Doris Kubli und ich führen ein Team von 11 Fachexperten resp. Projektleitenden in der Berufsbildung. Wir beide haben zwei Rollen, Führungsperson und Projektleiterin – seit anfangs August 2018. Unsere gemeinsame Absicht ist es, das Team agiler zu „führen“.

Wo steht das Team aktuell?

Das Team leistet Entwicklungs- und Projektarbeit. Aufgrund von Veränderungen (Transformation 4.0, Kundenbedürfnisse) überarbeiten sie die Berufslehren im öffentlichen Verkehr oder entwickeln neue Produkte (Lehren, Fachausbildungen). Sie haben oft komplexe Aufgabenstellungen zu meistern.

Ich beurteile die folgenden Erfolgsfaktoren in Bezug auf unser Team:

  • Rollenklarheit: Mittels Stellenbeschrieben und Zielvereinbarungen werden die Aufgaben bei den Mitarbeitenden geklärt. Es zeigt sich jedoch in verschiedenen internen Diskussionen, dass die Aufgaben und Kompetenzen und damit die Erwartungshaltung der Firma gegenüber dem Entwicklungsteam geklärt werden müssen. Sie sollen „Eierlegende Wollmilchsäue“ sein, die Innovationspotential frühzeitig erkennen, Kunden Strategie konform beraten, Projekte professionell führen, qualitativ hochstehende Produkte mit wenigen finanziellen und personellen Mitteln entwickeln und die internen und externen Abnehmer befähigen und so alle glücklich machen. Mission impossible… vor allem mit dem aktuellen Arbeitsvolumen.
  • Interpersonale Zusammenarbeit: Die Einbettung im Team ist für die meisten zentral, da sie oft als Einzelkämpfer unterwegs sind. Desksharing hat ihre diesbezügliche Befindlichkeit negativ verschärft. Sie schätzen die punktuelle Zusammenarbeit sehr und sind sehr hilfsbereit. Oft gibt es aber stressige Momente, wenn sie sich inhaltlich auf Produkteebene abstimmen müssen und einen gemeinsamen Konsens finden müssen. Dies manifestiert sich in oft in den Teamsitzungen, die alle zwei Wochen vormittags stattfinden. Traktanden werden in eigener Verantwortung eingegeben, die Sitzungsleitung wechselt. Jede/r Mitarbeitende/r hat ein Ressort und übernimmt so auch Führungs- oder Koordinationsaufgaben für das ganze Team.
  • Lernorientierung: Das Team ist grundsätzlich offen für Neuerungen: Eine gewisse Müdigkeit und Überforderung macht sich aufgrund der vielen Änderungen (mehrere Projekte aus der Strategieumsetzung) bemerkbar.

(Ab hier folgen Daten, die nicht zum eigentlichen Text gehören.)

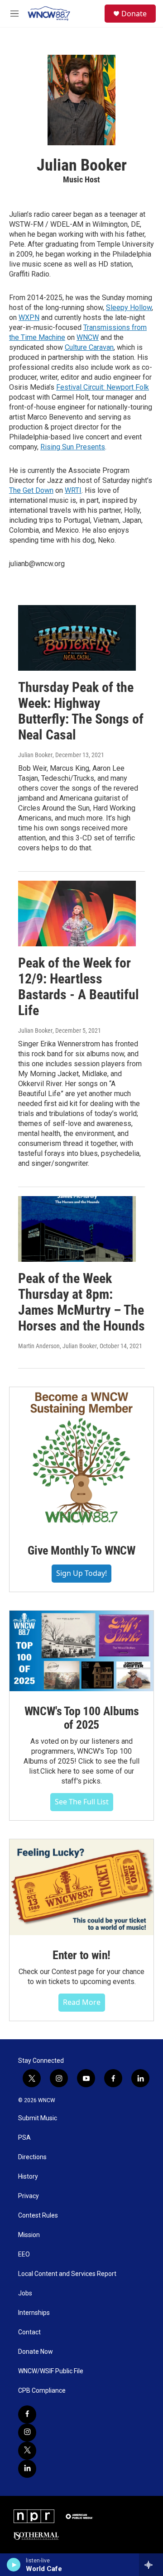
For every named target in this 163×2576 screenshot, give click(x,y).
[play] (13, 2564)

Die VUCA-World (Umgang mit Veränderungen) habe ich seit anfangs Jahr alle 1 bis 2 Monate thematisiert, Massnahmen wurden gemeinsam abgeleitet.
  • Informeller Austausch im Team: Die gemeinsamen Kaffeepausen oder Mittagessen werden sehr geschätzt und gesucht. Immer wieder organisieren die Mitarbeitenden auch einen Apéro, der bei allen auf offene Ohren stösst.

Wie werden wir agiler?

Die aktuelle Situation ist teilweise unbefriedigend. Grundsätzlich schätzen die Produktmanager/innen ihre Arbeit und das Team sehr. Die Arbeitslast (zu viel auf einmal, endlose Abstimmungsprozesse) ist jedoch das grosse Thema, wie auch wieder die jüngste Mitarbeitendenzufriedenheitsumfrage gezeigt hat.

Rollenklärung

  • Rollen- statt Stellenbeschrieb: Rollenbeschriebe sind auch durchlässig, sprich sie sind nicht „fix“ und abgrenzend zu verstehen, wie manchmal Stellenbeschriebe ausgelegt werden. Aus meiner Sicht macht es Sinn, zwischen Projektleitende (explorative Arbeit) und Produktmanager (operative Arbeit, Bereich KVP) zu unterscheiden. Es sind unterschiedliche Typen Menschen mit verschiedenen Stärken, die es pro Funktion braucht. Die Rollen müssen auch ggü einer GL transparent gemacht resp. ein gemeinsames Bild erarbeitet werden.

 Selbstorganisiertes Team

  • Führungs- und Koordinationsaufgaben aufs ganze Team verteilen: Bereits jetzt haben die Teammitarbeitenden sogenannte Ressorts, Koordinationsaufgaben (z. Bsp. Finanzen), die sie fürs gesamte Team übernehmen.
  • Kurzer Teamaustausch statt lange Sitzungen: Geplant haben wir nun wöchentlich eine Stunde Temaustausch statt alle zwei Wochen eine halbtägige Teamsitzung. Hier müssen wir jedoch noch unterscheiden zwischen „Stand ups“, also Übersicht und Planung von aktuell laufenden Aufgabenpakete und Austauschrunden zur Meinungsbildung. Jeder übernimmt hier Verantwortung, dass seine «Statusberichte» aktuell sind und er sich an die gemeinsamen Regeln hält.
  • Boards“ statt Papier: keine Traktandenliste und Protokolle mehr, die niemand liest. Kanban-Boards pro übergeordnete Teamaufgabe / Projekt scheinen für unsere Aufgaben hilfreich (siehe meine Ausführungen weiter unten).
  • Stärken-orientierte Teams: Teams in Subgruppen oder durchlässige „Bubbles“ (crossfunktional: unterschiedliche Stärken..) zusammensetzen, die ihre Arbeiten / Projekte selber verteilen und organisieren. Idealerweise haben wir solche „Bubbles“ pro Berufswelt, also für die handwerklichen Berufe, die Berufe „Büro und Kunden“, die MINT-Berufe und die übergeordneten Aufgaben. Fokus ist aber dabei, One Team“ zu sein mit der Idee, über den Tellerrand hinaus zu schauen.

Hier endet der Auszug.